National Jewish Health, 1400 Jackson Street, J318, Denver, CO 80206, USA.
Ther Adv Respir Dis. 2019 Jan-Dec;13:1753466619844424. doi: 10.1177/1753466619844424.
Years of tremendous study have dawned a new era for the treatment of cystic fibrosis (CF). For years CF care was rooted in the management of organ dysfunction resulting from the mal-effects of absent anion transport through the CF transmembrane regulator (CFTR) protein. CFTR, an adenosine triphosphate binding anion channel, has multiple functions, but primarily regulates the movement of chloride anions, thiocyanate and bicarbonate across luminal cell membranes. Additional roles include effects on other electrolyte channels such as the epithelial sodium channel (ENaC) and on pulmonary innate immunity. Inappropriate luminal anion movement leads to elevated sweat chloride concentrations, dehydrated airway surface liquid, overall viscous mucous production, and inspissated bile and pancreatic secretions. As a result, patients develop the well-known CF symptoms and disease-defining complications such as chronic cough, oily stools, recurrent pulmonary infections, bronchiectasis, chronic sinusitis and malnutrition. Traditionally, CF has been symptomatically managed, but over the past 6 years those with CF have been offered a new mode of therapy; CFTR protein modulation. These medications affect the basic defect in CF: abnormal CFTR function. Ivacaftor, approved for use in the United States in 2012, is the first medication in CF history to improve CFTR function at the molecular level.
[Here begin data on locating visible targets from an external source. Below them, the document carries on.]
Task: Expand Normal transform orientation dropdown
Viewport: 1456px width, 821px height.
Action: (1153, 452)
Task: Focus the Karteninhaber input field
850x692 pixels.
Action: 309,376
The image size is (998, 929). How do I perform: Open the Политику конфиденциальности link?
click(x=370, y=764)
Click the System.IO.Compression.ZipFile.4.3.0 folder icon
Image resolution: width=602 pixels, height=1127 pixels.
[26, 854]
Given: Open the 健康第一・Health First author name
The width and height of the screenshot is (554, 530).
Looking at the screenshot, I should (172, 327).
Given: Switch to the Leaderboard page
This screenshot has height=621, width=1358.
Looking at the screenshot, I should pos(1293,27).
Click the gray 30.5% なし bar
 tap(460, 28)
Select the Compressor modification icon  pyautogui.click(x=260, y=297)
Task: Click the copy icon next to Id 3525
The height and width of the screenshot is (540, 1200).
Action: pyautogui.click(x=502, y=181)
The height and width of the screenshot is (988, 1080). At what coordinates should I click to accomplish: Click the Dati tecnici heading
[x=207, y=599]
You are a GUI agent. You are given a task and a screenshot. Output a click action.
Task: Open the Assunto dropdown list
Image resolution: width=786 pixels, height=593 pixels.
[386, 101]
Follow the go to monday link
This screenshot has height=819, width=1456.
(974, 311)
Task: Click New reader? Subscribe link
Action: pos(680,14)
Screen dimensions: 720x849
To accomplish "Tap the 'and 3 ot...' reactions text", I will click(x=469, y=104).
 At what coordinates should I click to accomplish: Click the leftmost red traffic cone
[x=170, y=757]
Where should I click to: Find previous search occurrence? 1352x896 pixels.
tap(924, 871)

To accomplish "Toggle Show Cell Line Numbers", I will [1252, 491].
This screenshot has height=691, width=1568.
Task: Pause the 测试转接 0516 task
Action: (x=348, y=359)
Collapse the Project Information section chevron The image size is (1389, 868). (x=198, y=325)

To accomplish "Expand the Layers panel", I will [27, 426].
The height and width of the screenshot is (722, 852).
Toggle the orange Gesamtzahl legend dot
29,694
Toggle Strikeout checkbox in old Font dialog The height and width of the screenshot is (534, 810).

Its study and approval were followed by two additional CFTR modulators, lumacaftor/ivacaftor and tezacaftor/ivacaftor. To effectively use currently available CF therapies, clinicians should be familiar with the side effects of the drugs and their impacts on patient outcomes. As many new modulators are on the horizon, this information will equip providers to discuss the benefits and shortcomings of modulator therapy especially in the context of limited healthcare resources.
多年的深入研究为囊性纤维化(CF)的治疗开辟了一个新时代。多年来,CF 的治疗主要集中在管理因 CF 跨膜转运调节蛋白(CFTR)蛋白异常导致的器官功能障碍。CFTR 是一种三磷酸腺苷结合阴离子通道,具有多种功能,但主要调节氯离子、硫氰酸盐和碳酸氢盐穿过腔细胞膜的运动。其他作用包括对其他电解质通道(如上皮钠通道(ENaC))和肺固有免疫的影响。腔内阴离子运动不当会导致汗液氯化物浓度升高、气道表面液体脱水、整体粘性黏液产生以及浓稠的胆汁和胰腺分泌物。结果,患者出现了众所周知的 CF 症状和疾病定义性并发症,如慢性咳嗽、油性粪便、复发性肺部感染、支气管扩张、慢性鼻窦炎和营养不良。传统上,CF 是对症治疗的,但在过去的 6 年中,CF 患者已经接受了一种新的治疗模式;CFTR 蛋白调节。这些药物针对 CF 的基本缺陷:异常的 CFTR 功能。伊伐卡托夫于 2012 年在美国获得批准使用,是 CF 历史上第一种在分子水平上改善 CFTR 功能的药物。在对其进行研究和批准后,又批准了另外两种 CFTR 调节剂,即 lumacaftor/ivacaftor 和 tezacaftor/ivacaftor。为了有效利用现有的 CF 治疗方法,临床医生应该熟悉药物的副作用及其对患者结局的影响。由于许多新的调节剂即将问世,这些信息将使提供者能够讨论调节剂治疗的好处和缺点,特别是在医疗保健资源有限的情况下。